Data to use ->
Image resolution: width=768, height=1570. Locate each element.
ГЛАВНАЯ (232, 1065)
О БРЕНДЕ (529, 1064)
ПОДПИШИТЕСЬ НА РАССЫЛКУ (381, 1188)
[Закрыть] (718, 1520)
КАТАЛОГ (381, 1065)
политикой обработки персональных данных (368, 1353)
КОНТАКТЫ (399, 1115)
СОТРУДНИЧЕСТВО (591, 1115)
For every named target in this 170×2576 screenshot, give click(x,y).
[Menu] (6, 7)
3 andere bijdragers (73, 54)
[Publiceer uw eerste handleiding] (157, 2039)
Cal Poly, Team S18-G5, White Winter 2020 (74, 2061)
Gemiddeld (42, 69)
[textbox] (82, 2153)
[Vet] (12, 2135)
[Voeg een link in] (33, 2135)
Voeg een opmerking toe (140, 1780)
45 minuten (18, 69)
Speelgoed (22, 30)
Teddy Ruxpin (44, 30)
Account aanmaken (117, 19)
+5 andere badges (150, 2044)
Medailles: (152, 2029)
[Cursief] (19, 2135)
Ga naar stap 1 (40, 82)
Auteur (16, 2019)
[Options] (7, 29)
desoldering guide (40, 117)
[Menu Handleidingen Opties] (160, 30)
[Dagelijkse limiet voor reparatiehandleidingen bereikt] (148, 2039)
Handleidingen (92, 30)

Assignment -> All lines of the records above with the word "andere" in them are to be copied.

Result below ->
3 andere bijdragers (73, 54)
+5 andere badges (150, 2044)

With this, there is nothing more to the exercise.